**THE INPUT:**
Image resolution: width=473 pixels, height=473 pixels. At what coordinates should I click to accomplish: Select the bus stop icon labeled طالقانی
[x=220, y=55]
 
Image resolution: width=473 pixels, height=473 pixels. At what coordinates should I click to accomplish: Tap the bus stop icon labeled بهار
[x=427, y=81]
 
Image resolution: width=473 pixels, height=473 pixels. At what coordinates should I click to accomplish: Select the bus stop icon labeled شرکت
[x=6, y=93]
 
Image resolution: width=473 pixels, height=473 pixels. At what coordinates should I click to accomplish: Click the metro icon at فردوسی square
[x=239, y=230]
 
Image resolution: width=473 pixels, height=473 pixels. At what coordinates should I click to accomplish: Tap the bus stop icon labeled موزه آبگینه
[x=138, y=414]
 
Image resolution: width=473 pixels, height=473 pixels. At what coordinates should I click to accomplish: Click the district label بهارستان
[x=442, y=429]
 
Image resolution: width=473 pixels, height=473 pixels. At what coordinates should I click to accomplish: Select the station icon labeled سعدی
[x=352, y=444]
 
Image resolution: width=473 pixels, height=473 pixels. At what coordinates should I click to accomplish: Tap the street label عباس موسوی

**WORK TO BE COMPLETED:**
Return each line from the records above that contains the word "labeled", copied in full.

**PROBLEM SOLUTION:**
Image resolution: width=473 pixels, height=473 pixels. At what coordinates should I click to accomplish: Select the bus stop icon labeled طالقانی
Image resolution: width=473 pixels, height=473 pixels. At what coordinates should I click to accomplish: Tap the bus stop icon labeled بهار
Image resolution: width=473 pixels, height=473 pixels. At what coordinates should I click to accomplish: Select the bus stop icon labeled شرکت
Image resolution: width=473 pixels, height=473 pixels. At what coordinates should I click to accomplish: Tap the bus stop icon labeled موزه آبگینه
Image resolution: width=473 pixels, height=473 pixels. At what coordinates should I click to accomplish: Select the station icon labeled سعدی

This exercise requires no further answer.